Movie Profits Screencast
- If you see warning messages when importing data, you can pull up a dataframe of these messages and more with
problems(movie_profit_raw)
movie_profit <- movie_profit_raw %>%
# Get rid of row number column
select(-X1) %>%
# Parse release date
mutate(release_date = as.Date(parse_date_time(release_date, "%m!/%d/%Y"))) %>%
# Skip 2018 year
filter(release_date < "2018-01-01") %>%
# Way of reversing order of rows
arrange(desc(row_number())) %>%
# Very dirty data because rows are duplicated.

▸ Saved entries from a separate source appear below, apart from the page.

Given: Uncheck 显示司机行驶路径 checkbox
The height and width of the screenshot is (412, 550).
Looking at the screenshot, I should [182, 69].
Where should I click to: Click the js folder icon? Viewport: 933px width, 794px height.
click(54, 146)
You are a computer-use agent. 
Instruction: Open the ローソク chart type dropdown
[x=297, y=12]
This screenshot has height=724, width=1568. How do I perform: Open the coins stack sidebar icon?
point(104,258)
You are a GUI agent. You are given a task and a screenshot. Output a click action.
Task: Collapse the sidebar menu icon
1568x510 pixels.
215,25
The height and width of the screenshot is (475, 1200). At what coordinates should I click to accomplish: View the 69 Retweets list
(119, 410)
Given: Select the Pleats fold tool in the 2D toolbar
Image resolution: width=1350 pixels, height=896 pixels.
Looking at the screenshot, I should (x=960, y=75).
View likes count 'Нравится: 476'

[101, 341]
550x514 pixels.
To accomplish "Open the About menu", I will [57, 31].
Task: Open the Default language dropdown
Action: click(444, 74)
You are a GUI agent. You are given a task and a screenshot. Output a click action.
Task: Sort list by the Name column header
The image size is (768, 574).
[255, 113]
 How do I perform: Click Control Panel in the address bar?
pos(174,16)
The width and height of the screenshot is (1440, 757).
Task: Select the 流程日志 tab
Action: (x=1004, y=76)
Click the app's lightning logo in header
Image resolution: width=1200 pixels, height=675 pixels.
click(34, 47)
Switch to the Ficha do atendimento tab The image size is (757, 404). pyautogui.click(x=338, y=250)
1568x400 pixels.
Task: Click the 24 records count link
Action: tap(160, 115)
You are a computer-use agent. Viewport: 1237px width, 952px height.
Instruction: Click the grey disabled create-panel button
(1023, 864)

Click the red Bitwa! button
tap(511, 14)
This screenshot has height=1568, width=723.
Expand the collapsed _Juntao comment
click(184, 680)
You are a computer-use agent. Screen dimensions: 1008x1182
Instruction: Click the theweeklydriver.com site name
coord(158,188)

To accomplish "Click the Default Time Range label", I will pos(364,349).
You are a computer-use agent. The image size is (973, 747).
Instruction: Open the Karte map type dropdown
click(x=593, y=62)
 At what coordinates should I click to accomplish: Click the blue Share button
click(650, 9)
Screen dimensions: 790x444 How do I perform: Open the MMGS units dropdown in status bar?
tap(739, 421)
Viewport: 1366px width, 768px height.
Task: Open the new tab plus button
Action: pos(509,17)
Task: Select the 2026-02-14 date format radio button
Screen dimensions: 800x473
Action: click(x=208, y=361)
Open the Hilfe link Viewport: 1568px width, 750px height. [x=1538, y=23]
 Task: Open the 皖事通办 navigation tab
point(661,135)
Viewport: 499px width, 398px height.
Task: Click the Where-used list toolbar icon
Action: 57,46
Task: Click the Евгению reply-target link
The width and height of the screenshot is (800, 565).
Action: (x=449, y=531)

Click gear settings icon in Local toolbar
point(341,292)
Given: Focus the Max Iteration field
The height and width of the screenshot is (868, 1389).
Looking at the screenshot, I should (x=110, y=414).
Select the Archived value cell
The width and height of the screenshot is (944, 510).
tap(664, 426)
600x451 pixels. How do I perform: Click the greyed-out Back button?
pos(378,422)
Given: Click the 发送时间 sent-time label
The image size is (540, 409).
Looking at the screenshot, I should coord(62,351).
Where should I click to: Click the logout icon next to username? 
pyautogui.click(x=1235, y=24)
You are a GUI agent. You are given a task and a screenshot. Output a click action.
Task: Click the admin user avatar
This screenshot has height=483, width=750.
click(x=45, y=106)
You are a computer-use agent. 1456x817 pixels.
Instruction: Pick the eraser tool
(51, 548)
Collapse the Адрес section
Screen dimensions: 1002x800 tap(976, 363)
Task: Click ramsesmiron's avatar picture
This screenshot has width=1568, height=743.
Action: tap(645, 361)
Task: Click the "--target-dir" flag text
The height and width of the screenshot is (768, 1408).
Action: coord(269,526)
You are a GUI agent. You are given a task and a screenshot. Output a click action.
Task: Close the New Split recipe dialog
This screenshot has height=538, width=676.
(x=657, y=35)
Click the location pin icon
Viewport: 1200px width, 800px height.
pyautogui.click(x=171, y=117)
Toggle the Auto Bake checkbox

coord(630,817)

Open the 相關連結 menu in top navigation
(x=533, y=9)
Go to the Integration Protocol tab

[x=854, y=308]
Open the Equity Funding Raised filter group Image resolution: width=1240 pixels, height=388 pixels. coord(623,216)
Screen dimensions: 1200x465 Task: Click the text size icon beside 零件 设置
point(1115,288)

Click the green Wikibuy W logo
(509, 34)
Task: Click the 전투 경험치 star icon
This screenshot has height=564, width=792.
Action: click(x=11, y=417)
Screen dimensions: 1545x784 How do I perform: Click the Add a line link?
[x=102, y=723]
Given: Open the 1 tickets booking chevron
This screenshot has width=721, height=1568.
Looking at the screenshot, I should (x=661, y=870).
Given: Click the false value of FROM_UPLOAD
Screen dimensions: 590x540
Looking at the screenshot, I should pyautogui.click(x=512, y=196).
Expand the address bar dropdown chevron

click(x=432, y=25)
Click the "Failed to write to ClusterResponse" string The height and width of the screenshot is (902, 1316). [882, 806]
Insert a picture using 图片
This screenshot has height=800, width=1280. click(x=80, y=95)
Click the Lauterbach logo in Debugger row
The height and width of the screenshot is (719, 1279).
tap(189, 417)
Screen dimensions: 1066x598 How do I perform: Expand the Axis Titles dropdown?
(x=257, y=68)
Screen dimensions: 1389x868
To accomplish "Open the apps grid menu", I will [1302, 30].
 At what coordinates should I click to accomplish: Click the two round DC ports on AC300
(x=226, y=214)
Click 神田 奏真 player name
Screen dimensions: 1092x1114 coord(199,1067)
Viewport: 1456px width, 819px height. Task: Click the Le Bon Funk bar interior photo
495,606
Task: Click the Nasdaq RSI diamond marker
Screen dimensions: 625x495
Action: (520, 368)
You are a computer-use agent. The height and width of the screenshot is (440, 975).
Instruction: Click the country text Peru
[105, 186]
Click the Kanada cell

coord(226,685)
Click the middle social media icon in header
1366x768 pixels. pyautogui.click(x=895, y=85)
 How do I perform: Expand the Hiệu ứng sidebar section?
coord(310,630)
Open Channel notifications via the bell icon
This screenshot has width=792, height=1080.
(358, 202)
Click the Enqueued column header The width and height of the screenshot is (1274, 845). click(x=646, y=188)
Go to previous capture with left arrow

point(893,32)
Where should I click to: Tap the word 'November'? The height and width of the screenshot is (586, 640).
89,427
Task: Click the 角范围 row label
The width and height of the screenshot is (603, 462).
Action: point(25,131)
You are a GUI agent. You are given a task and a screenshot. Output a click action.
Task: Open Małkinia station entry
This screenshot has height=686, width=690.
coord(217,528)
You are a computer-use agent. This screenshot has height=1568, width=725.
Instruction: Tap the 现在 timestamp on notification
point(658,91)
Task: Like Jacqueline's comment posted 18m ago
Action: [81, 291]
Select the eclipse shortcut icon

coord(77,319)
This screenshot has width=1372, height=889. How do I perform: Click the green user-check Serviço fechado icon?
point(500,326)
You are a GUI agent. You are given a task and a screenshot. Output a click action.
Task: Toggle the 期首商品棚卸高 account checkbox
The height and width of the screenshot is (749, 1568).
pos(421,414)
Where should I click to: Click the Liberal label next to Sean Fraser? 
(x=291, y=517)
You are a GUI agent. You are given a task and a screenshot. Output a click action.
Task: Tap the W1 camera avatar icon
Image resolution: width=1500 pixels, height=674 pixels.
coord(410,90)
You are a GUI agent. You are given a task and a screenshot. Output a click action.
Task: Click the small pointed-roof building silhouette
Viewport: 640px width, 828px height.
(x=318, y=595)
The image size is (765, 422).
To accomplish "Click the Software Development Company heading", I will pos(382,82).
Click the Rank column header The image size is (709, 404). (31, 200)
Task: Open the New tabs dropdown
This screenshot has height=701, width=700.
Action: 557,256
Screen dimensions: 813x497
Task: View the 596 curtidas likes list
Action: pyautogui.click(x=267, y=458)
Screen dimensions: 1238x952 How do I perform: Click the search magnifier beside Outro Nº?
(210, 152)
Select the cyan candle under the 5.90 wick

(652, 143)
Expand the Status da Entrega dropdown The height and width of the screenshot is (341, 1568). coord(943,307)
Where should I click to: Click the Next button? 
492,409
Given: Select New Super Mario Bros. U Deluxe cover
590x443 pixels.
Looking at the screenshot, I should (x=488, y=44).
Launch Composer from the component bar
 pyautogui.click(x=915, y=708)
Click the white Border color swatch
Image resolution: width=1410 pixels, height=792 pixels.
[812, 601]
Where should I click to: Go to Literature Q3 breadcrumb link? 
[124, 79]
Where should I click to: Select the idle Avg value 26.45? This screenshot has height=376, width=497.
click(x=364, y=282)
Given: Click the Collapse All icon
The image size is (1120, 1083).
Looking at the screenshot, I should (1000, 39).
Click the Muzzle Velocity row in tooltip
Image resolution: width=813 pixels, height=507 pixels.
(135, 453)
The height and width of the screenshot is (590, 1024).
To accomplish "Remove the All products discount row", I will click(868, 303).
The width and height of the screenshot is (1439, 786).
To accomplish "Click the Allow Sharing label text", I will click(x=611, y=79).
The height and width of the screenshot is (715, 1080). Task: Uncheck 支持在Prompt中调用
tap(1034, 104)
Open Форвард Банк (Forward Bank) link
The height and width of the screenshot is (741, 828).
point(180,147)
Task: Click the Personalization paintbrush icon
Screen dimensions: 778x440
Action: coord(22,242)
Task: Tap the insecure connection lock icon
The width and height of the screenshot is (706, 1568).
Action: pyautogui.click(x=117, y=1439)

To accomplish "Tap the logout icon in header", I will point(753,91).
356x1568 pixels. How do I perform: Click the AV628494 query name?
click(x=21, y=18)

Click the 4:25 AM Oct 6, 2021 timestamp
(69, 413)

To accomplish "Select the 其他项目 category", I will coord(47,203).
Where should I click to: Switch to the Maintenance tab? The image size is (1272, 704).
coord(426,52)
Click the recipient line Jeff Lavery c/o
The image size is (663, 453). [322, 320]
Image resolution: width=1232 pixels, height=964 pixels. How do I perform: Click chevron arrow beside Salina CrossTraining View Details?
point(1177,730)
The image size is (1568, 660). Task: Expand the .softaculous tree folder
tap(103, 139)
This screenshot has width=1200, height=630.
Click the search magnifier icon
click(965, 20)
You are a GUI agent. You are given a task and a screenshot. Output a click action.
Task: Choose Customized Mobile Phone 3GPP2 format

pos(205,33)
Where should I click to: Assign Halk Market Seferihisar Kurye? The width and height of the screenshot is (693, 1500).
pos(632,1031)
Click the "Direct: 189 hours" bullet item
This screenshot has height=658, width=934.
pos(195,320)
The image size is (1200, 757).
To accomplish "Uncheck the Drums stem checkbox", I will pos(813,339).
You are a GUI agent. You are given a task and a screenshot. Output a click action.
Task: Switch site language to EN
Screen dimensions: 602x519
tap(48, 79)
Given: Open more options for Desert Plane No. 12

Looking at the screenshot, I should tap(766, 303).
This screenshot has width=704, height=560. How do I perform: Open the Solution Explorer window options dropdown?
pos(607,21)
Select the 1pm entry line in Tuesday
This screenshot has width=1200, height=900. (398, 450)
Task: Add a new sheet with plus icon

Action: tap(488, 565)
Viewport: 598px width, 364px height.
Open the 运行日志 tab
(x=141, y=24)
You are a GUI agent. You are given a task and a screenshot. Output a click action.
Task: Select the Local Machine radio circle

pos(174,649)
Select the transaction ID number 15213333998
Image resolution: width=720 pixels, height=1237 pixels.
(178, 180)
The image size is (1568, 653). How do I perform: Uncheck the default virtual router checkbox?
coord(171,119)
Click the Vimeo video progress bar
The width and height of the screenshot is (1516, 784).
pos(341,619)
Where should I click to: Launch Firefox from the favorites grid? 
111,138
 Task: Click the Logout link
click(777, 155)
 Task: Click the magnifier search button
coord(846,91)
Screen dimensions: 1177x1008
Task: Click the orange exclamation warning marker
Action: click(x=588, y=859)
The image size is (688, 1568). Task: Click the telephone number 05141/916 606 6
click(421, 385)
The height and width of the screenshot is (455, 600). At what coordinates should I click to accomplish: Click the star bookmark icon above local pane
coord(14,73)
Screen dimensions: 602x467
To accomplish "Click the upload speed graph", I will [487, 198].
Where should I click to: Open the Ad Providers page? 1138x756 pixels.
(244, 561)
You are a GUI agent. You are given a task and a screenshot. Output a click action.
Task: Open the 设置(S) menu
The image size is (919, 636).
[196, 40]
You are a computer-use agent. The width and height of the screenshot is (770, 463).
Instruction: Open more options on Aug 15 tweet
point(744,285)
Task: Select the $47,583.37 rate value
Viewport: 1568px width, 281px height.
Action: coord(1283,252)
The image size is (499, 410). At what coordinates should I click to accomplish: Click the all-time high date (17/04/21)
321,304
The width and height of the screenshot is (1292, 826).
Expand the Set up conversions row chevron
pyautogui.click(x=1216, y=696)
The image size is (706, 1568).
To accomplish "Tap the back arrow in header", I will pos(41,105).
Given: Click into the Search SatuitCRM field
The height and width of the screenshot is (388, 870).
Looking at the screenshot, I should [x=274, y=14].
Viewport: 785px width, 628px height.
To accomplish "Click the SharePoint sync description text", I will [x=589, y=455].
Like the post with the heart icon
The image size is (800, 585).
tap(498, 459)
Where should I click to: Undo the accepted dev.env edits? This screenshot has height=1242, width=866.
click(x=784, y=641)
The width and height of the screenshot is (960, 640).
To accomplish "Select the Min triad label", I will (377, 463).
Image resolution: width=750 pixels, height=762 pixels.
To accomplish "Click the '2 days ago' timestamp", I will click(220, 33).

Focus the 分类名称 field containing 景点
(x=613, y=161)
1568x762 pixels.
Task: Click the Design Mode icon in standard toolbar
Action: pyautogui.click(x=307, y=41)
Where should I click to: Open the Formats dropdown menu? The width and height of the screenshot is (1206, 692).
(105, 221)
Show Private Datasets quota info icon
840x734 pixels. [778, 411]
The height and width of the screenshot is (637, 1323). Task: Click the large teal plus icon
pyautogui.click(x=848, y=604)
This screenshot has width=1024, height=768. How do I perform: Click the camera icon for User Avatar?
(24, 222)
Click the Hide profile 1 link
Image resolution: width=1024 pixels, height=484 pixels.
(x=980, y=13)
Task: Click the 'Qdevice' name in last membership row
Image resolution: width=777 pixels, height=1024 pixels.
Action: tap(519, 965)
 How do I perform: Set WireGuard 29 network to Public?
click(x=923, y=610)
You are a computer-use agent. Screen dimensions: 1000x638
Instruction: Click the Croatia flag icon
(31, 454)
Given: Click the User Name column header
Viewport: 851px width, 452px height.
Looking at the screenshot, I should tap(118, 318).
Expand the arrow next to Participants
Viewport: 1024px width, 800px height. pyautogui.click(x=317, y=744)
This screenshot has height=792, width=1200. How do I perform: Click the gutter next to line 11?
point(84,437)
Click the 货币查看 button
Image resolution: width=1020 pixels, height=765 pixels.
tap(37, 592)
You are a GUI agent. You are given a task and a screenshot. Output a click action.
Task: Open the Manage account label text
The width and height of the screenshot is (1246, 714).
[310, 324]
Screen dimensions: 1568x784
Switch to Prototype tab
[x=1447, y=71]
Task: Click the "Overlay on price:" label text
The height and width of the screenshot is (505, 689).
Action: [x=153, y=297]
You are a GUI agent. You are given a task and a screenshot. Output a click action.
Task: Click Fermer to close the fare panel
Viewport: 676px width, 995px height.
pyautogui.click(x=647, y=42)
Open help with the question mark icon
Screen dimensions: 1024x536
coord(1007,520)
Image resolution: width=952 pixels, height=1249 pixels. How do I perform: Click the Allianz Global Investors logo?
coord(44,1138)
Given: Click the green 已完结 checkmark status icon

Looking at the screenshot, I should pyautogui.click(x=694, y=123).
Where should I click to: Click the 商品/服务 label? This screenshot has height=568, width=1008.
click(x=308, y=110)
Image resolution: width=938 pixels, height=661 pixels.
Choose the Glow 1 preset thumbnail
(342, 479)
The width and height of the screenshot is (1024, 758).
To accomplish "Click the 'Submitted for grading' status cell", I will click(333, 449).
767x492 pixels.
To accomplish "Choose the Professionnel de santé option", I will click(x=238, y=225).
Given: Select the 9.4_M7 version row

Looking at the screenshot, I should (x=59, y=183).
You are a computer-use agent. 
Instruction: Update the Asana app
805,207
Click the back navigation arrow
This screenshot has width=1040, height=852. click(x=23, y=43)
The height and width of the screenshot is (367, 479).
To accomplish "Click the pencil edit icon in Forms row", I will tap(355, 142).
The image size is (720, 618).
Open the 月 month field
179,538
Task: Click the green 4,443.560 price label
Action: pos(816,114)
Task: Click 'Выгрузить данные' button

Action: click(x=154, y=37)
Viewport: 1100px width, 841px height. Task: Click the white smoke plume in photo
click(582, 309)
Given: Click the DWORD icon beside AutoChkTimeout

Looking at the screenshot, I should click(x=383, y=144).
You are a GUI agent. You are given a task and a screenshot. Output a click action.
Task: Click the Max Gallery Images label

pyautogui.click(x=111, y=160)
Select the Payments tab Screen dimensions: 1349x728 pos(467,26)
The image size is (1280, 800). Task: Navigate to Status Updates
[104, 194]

# By running distinct() after reversing order of rows, we are keeping the second row for each pair
distinct(movie, release_date, .keep_all = TRUE) %>%
mutate(distributor = fct_lump(distributor, 6)) %>%
filter(worldwide_gross > 0) %>%
mutate(profit_ratio = worldwide_gross / production_budget) %>%
mutate(decade = 10 * floor(year(release_date) / 10))
# Histogram
movie_profit %>%
ggplot(aes(production_budget)) +
geom_histogram() +
labs(x = "Production Budget",
y = "Count") +
scale_x_log10(labels = dollar_format())
- Anytime you are dealing with money data, you are going to need to put it on a log scale (
scale_x_log10
)
movie_profit %>%
ggplot(aes(distributor, production_budget)) +
geom_boxplot() +
scale_y_log10(labels = dollar_format()) +
labs(x = "Distributor",
y = "Production Budget") +
coord_flip()
- This graph shows that movies that have no distributors make way less money than movies with distributors.
movie_profit %>%
mutate(genre = fct_reorder(genre, production_budget)) %>%
filter(!is.na(distributor)) %>%
ggplot(aes(genre, production_budget)) +
geom_boxplot() +
labs(y = "Production Budget",
x = NULL) +
scale_y_log10(labels = dollar_format()) +
coord_flip() +
facet_wrap(~distributor) +
theme(axis.text.x = element_text(angle = 90, hjust = 1))
- Across all seven studios, Action and Adventure movies cost the most money.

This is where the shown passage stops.